I couldn't exactly run, but I turned around and I lumbered out of there as quickly as I could. At one point I turned round and the whole landing had gone up behind me. I couldn't believe how fast it was all burning. I think it was all the cobwebs.
I got downstairs, with my heart pounding, and I turned around one last time to see the basement door open. I heard this clicking and gurgling, like when Damhán laughed, and these legs came out round the door, like spiders’ legs but huge. Six, eight feet long maybe. I didn't wait to see whatever they were attached to. I barrelled the door down, and I think it came off its hinges - this much weight will do that.
A neighbour must have rung 999, because the emergency services got there pretty sharpish. The paramedics put one of those foil blanket things awkwardly over my shoulders, like it was supposed to cover me up, and I got given a cup of tea and sat in an ambulance for a bit, then got taken to the police station for some questioning. I lied, obviously. Just told them I woke up when I heard the fire alarm and that's all I knew. I mean, what was I supposed to tell them? I set fire to my surprisingly flammable landlord because he was fattening me up to feed to a spider god he kept in the basement? Is that… I mean, do you think that's what it was? No, no, I suppose you don't know any more than me.
Someone at the station must have picked something up about why I wasn't giving any details, or they had additional information about the house or something, because someone mentioned I should give you guys a call. That you've smoothed over cases before where some of the details have been, I don't know, weird.
And I guess I thought you might be able to give me some answers. If you've seen anything similar, I mean. Like why did he have to make me so fat? Okay, you've got a spider-thing in your basement and you want to make sure its meals are nice and big and nutritious, but then why take so long? Just feed it a normal-sized person a week, not, fuck, not the fattest person you’ve ever seen after a year.
No. No, I suppose you haven't. Sorry, I just. Yeah.
I've been to a doctor about the weight. They didn't even have any scales that could weigh me, they had to refer me to a specialist who had some bariatric scale things. Fucking four-hundred and eighty something pounds. Thirty-five stone, or near enough. Have you ever even seen someone that big? Ha, I suppose you have now, yeah. Anyway, yeah, they've got me on some special weight loss regime, you know, restricted calories, physical therapy which is basically just walking for ten minutes until I'm knackered. I need to lose a load of weight before they can even talk about surgery.

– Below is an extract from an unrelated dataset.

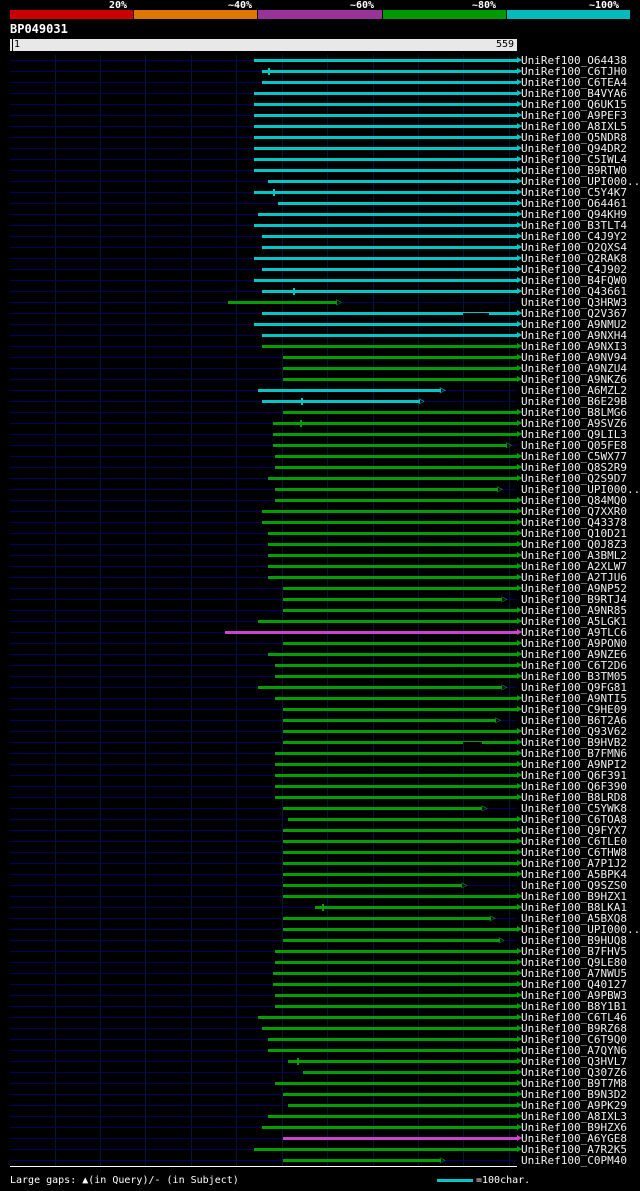 The height and width of the screenshot is (1191, 640). I want to click on hit-accession-link: UniRef100_B6E29B, so click(574, 402).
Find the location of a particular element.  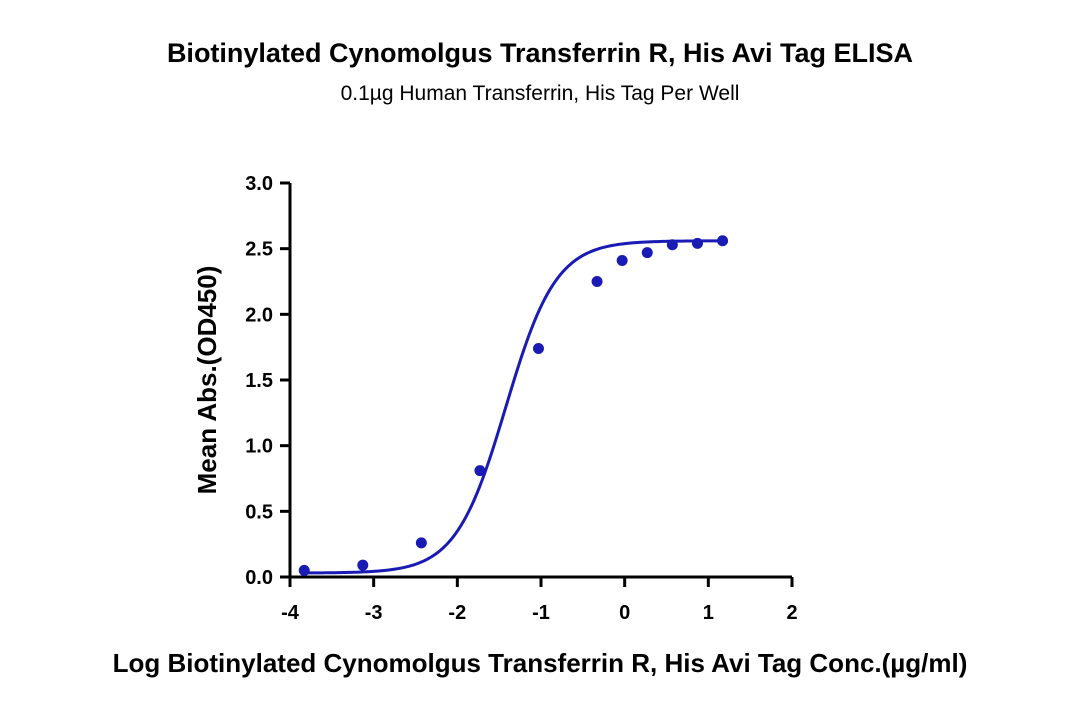

y-axis-label: Mean Abs.(OD450) is located at coordinates (207, 380).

That's it, I guess. Will you- yeah, no sorry, you've got your own procedures and stuff. Yeah, I can see myself back to reception. I don't suppose you have any more of those biscuits, do you?
[Statement ends.
Final archivist's notes, dated 05/11/23: The details of Mr Barrett’s statement have been verified as far as possible. There is a record of his move to and employment in Dublin, and while there is not a record of his renting with Mr Alla, there is a record of the existence of a building matching Mr Barrett’s description at the address provided and of the fire Mr Barrett described [see supplemental materials].
There are 17 reports of missing persons logged in Dublin where the missing person had gained a significant amount of weight prior to their disappearance, going back to 1909.
The name Damhán Alla appears in four previous statements, dating back to 1907. We have added the name as a searchable tag to these statements, although none seem to deal directly with him.
In recent follow up interviews with Mr Barrett's family, friends and doctors, it would seem that his weight loss plan has been unsuccessful, and he has gained somewhat more weight since moving back to London. His family and friends have noted that he seems in good spirits, despite his rather unique trauma and ongoing circumstances. His father made a mention of a new hobby - a newfound interest in spiders.]